◆ Exercise requirements
The word "under" marks the lines to find; copy every such line from the data below.

◆ Task data
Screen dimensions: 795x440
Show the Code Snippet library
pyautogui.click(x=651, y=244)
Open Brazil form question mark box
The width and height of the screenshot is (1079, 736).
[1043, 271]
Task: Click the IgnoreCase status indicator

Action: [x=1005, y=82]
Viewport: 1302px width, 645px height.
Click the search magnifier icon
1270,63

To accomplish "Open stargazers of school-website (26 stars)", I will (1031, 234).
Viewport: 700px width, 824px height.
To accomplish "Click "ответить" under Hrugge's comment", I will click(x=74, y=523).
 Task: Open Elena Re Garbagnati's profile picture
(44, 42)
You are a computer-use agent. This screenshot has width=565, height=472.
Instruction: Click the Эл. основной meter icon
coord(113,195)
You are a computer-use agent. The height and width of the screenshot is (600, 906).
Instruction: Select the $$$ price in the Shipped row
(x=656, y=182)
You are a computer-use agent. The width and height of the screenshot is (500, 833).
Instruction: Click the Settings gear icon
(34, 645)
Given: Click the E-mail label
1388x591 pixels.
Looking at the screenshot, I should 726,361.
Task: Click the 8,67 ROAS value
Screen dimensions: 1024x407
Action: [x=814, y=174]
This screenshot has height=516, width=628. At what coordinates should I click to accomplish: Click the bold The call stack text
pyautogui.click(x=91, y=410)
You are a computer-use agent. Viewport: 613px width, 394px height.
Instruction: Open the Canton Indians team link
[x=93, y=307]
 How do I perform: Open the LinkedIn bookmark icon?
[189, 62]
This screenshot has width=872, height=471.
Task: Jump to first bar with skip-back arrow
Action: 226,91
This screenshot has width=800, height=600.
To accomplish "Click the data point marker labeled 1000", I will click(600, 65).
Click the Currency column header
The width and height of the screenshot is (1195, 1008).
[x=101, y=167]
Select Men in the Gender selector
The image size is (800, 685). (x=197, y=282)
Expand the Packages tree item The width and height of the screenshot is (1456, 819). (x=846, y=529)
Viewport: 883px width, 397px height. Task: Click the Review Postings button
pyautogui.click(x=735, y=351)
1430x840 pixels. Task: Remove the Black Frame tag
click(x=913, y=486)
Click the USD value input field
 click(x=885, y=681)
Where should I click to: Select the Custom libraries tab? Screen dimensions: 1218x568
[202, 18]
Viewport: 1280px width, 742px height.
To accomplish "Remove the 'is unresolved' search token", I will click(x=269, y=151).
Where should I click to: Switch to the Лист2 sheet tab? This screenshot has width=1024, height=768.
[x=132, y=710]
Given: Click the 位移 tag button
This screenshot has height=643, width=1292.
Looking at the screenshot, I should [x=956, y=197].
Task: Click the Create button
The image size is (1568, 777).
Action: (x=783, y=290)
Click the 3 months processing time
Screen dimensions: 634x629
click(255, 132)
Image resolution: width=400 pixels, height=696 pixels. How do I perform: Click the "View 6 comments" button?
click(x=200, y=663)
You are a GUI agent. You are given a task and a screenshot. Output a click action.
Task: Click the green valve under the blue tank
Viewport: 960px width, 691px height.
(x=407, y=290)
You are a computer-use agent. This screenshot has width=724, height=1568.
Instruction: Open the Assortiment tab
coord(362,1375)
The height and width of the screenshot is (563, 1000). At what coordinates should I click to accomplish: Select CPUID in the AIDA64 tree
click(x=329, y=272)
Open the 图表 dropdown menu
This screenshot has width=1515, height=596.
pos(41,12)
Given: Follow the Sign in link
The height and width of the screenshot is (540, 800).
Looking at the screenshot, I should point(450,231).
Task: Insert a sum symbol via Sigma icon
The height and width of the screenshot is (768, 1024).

◆ Your solution
To accomplish "Click "ответить" under Hrugge's comment", I will click(x=74, y=523).
Task: Click the green valve under the blue tank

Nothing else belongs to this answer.